NANAIMO — Despite existing as a franchise for only 14 seasons, the Vancouver Island Raiders have already achieved greatness beyond their years.
Further proof of that came last Friday, as it was announced the non-profit junior football franchise based out of Nanaimo was headed into the B.C. Football Hall of Fame.
The entire Raiders organization will be inducted at a ceremony on Nov. 3, becoming only the third team ever honoured with the BCFHOF's "special award."
BCFHOF board chair Scott Ackles said it's "pretty amazing" for a franchise only in existence since 2005 to receive the award.
"When you look at the organization holistically, what they've achieved since 2005 is truly outstanding and that's exactly what the special award does: recognize outstanding commitment, dedication and integrity in producing unbelievable football and athletes," Ackles told NanaimoNewsNOW.
He said the original nomination suggested one of the Raiders' national championship winning teams be inducted, which is the typical route the Hall takes.
"As we dug deeper and looked at the organization as a whole, the development and amazing players that have come out of the organization, it was evident we needed to look at this in a broader view than a single team."
The Canadian Junior Football League was, and still is to a large extent, known for the dominance of teams in the Prairie conference. For a B.C. based franchise to have success, let alone prolonged success, at a national level was largely unheard of.
Longtime Raiders president Kabel Atwall said the success of the team "without a doubt" put B.C. football in the conversation on the national stage.
"People couldn't take us for granted. It helped every team bringing kids out to play in this conference because they saw it as a legit conference. It had benefits not just to our team, but all B.C. clubs."
Atwall said he felt the way the team conducted its business both on and off the field went into the Hall of Fame selection.

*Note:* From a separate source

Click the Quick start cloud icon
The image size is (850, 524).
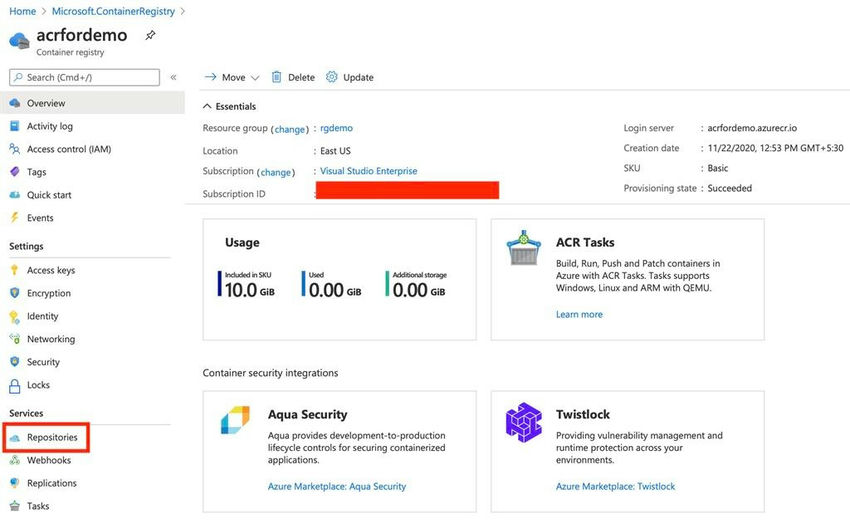(15, 195)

"Also the success of our alumni. Founder Hadi Abassi instilled in us the value to take care of the kids beyond the game, not just treat them as football players and discard them afterwards. It's all about helping young men grow," Atwall said.
The Raiders came into existence as an expansion franchise in 2005, with a group of roughly 30 players and a handful of coaches breaking off from the Victoria Rebels organization to form a new club under the guidance of Abassi.
One season removed from the move, the Raiders reeled off an undefeated season and captured a Canadian Bowl championship on home turf. That began an historic run of six consecutive B.C. titles and three CJFL championships, the most by any team from B.C.
The BCFHOF's statement on the Raiders' special award said the organization "turned the junior football landscape on its head and created a powerhouse instantly."
Abassi said he was not surprised at how quickly the team gained traction in Nanaimo, saying he knew the community would embrace and support the Raiders.
"This award is for everyone involved from day one. There's too many to name, from players to board members, volunteers, the City of Nanaimo and the fans. This is an incredible honour for all of us to share."
Andrew Harris, who just played his 150th career CFL game and is the Raiders' most famous alumni, said the harbour city's team was crucial in helping shape him into a professional athlete and a man.
"The positive environment, brotherhood and success on the field has helped and continues to influence junior football in Canada," Harris said.